NCTE possesses a highly qualified professional development consulting network, the members of which are prepared to offer training and direction on a national level. NCTE has also collaborated with the International Reading Association and the Verizon Foundation's Thinkfinity.org to create the highly successful ReadWriteThink website, which provides educators and students with access to the highest quality practices and resources in reading and language arts instruction, all through free, Internet-based content. NCTE-sponsored national conventions and institutes, as well as regional and local conferences, help teachers at all levels of education deepen their knowledge and enrich their professional lives by exchanging ideas, hearing experts in their fields, and participating in workshops. Additionally, NCTE offers a rich mix of online and face-to face professional development opportunities, including its Pathways and Web Seminar programs, on key topics such as supporting English language learners and adolescent literacy.
Commissions and Committees:
Commissions monitor and report on trends and issues in the teaching of language, composition, literature, reading, and media. Nearly 20 committees and commissions carry out projects on issues and topics in the teaching of English, among them research, media, censorship, and instructional technology.
NCTE offers its members opportunities to grow professionally by interacting with colleagues in all facets of English teaching.
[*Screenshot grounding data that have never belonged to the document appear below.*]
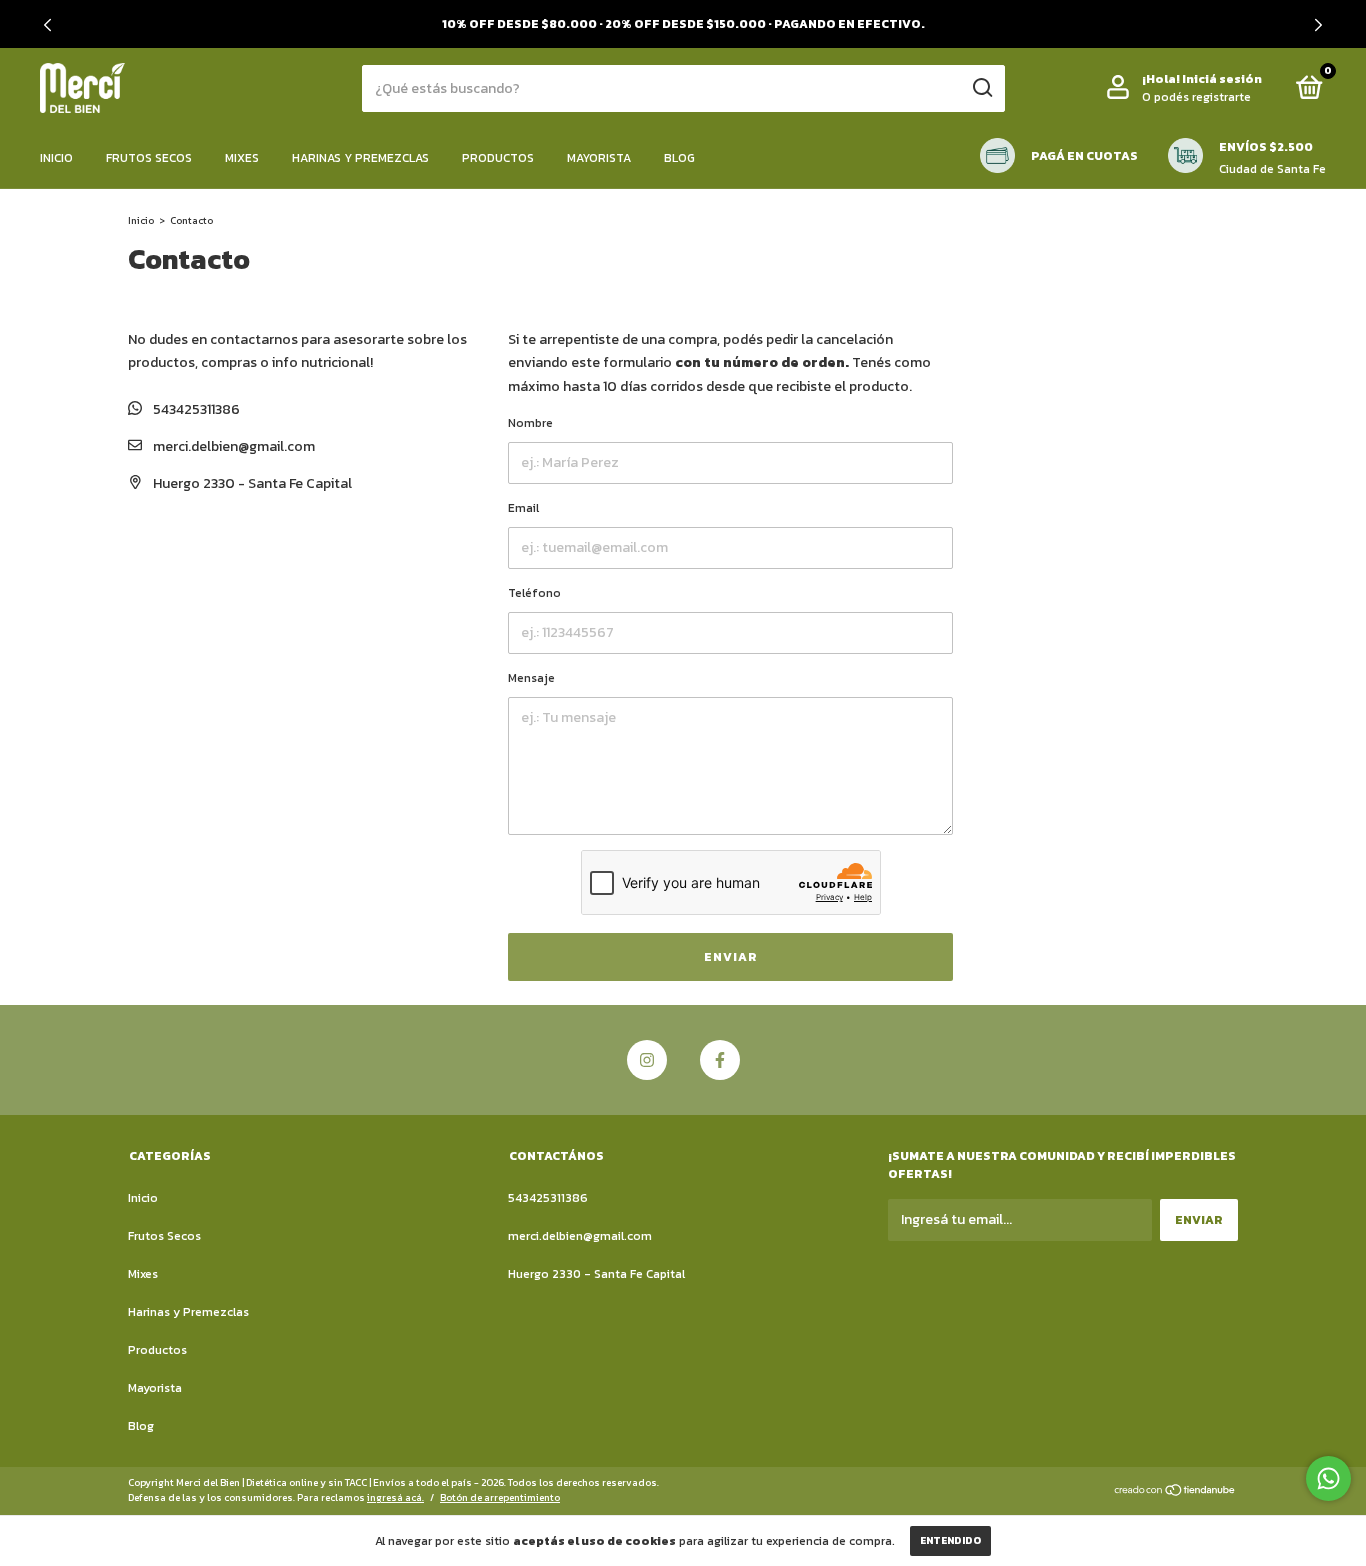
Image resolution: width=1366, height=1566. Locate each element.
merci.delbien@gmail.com (234, 446)
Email (523, 508)
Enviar (731, 957)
Individuals belong to any of four broad Sections of membership: Elementary, Middle, Secondary, or College. They may also join other groups centered on various teaching specialties within the English field, each with its own journal, meetings, and projects. Major interest groups, called Conferences, serve teachers of college writing and rhetoric; teacher educators in higher education and inservice posts; teachers with an interest in whole language; and English department chairs, K–12 supervisors, and other English instruction leaders. Assemblies are informal special interest groups, ranging in focus from using computers in the English classroom to research.
The Achievement Awards in Writing Program and the Promising Young Writers Program honor individual students for excellent performance in writing. The Program to Recognize Excellence in Student Literary Magazines honors schools for outstanding student publications. The NCTE Distinguished Service Award honors an educator who has made outstanding contributions to the profession and to the Council. The NCTE/SLATE National Intellectual Freedom Award honor individuals, groups or institutions that merit recognition for advancing the cause of intellectual freedom. Other awards by NCTE’s constituent groups, committees, and journals call attention to outstanding books and articles on the teaching of English.
Support for Research:
The James R. Squire Office of Policy Studies in the English Language Arts serves as a national clearinghouse for demographic and descriptive studies of matters deemed critical to NCTE’s mission and strategic objectives. In addition to conducting primary research about English language arts teachers, teaching conditions, and student achievement, the office offers a publicly accessible database of findings from many sources. The office also creates policy summaries to advance the knowledge of teachers, researchers, curriculum leaders, professional development specialists, government officials, and others who are dedicated to advancing achievement in English language arts.
NCTE's 50-member staff in Urbana, IL, manages the Council's programs and activities; supports the work of its volunteer task groups; manages its conventions; edits and publishes its professional materials; prints some publications; handles subscriptions, ordering of publications, accounting, and mail-order shipping; and provides a range of other services to members. NCTE’s Washington, DC, office represents English and language arts professionals through policy initiatives and federal legislation. The West Coast office in Berkeley, CA, provides a visible presence and represents English and language arts professionals.